The orange section represents the projected cap for 2015-16 and 2016-17. The league projected a 2015-16 cap of $66.3 million, according to Mark Deeks of ShamSports.com. In 2016-17 – when a new national TV contract kicks in – ESPN estimates a cap around $80 million, which is the figure I use here.

After years of steady growth followed by stagnancy until this year, the salary cap rocketing upward could cause all sorts of complications. Already, players – including LeBron James – are structuring their contracts to take advantage of the predicted high cap.
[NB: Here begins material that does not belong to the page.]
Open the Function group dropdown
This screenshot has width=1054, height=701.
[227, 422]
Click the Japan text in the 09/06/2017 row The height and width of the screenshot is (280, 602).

However, the NBA has other ideas.

Zach Lowe of Grantland:

Executives on lots of teams have gotten the sense from the league office that the NBA will try to smooth the increase of the cap level to minimize the impact of any massive one-year jump in revenue. Exactly how it would do that is unclear. The precise team salary cap — $58 million last season, $63 million this season — is tied to overall league revenues; the two rise and fall together. Players are guaranteed about 50 percent of the league’s “basketball-related income,” and the league and union set the cap figure so player salaries add up to a number in that 50 percent ballpark.

The league’s specific plan for smoothing out the cap increase is unclear, and in the end, it may opt against doing so at all. The players will receive their guaranteed 50 percent share of revenues regardless of any engineering.

There are a lot of roadblocks to smoothing the cap’s growth.

The cap is set by formula based on league-wide revenue. The only way, under the current rules, for the cap to be less is for revenues to be less.

Perhaps, the NBA could bargain with the National Basketball Players Association, offering a higher percentage of revenues in future years in exchange for the players getting a reduced cut in 2016-17. But only current players would be voting on that proposal, and they want the money coming in while they’re still in the league.

Kevin Pelton of ESPN has suggested the NBA structure its new TV deal so the money arrives in strategic stages rather than too much at once, but that runs into a similar issue. I can’t see current owners deferring revenue they could get sooner than later just to keep some of it from the players.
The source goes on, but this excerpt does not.